With both ends included, transcribe exactly the records below from their first line to the line that contains "Task: Click the Zoom to element arrows icon".
Top of Task inputs
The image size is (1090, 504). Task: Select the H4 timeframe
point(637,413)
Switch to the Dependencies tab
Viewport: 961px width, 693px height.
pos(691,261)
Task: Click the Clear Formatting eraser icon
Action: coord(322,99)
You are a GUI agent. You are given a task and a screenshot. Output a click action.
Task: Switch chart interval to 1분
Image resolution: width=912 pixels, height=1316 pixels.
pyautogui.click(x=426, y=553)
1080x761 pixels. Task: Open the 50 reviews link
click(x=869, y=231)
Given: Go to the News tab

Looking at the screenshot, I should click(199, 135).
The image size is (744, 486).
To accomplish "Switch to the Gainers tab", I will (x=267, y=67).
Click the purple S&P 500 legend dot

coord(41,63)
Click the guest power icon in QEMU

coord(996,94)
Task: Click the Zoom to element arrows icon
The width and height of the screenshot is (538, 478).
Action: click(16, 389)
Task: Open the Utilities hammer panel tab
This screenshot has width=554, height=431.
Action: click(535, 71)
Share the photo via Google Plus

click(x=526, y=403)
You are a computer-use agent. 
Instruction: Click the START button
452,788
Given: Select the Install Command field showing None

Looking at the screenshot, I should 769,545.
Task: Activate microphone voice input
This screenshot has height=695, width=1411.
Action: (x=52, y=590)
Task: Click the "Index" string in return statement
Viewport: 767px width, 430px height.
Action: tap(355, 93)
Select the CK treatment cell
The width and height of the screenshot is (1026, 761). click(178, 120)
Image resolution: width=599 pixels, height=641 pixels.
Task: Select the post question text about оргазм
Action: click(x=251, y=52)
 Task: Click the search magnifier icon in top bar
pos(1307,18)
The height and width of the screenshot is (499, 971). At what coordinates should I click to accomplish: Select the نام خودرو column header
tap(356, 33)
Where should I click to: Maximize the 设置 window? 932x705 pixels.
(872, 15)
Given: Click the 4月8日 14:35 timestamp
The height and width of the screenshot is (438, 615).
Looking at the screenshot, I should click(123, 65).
Bottom of Task inputs
Exercise result:
The image size is (1090, 504). Task: Select the H4 timeframe
point(637,413)
Switch to the Dependencies tab
Viewport: 961px width, 693px height.
pos(691,261)
Task: Click the Clear Formatting eraser icon
Action: coord(322,99)
You are a GUI agent. You are given a task and a screenshot. Output a click action.
Task: Switch chart interval to 1분
Image resolution: width=912 pixels, height=1316 pixels.
pyautogui.click(x=426, y=553)
1080x761 pixels. Task: Open the 50 reviews link
click(x=869, y=231)
Given: Go to the News tab

Looking at the screenshot, I should click(199, 135).
The image size is (744, 486).
To accomplish "Switch to the Gainers tab", I will (x=267, y=67).
Click the purple S&P 500 legend dot

coord(41,63)
Click the guest power icon in QEMU

coord(996,94)
Task: Click the Zoom to element arrows icon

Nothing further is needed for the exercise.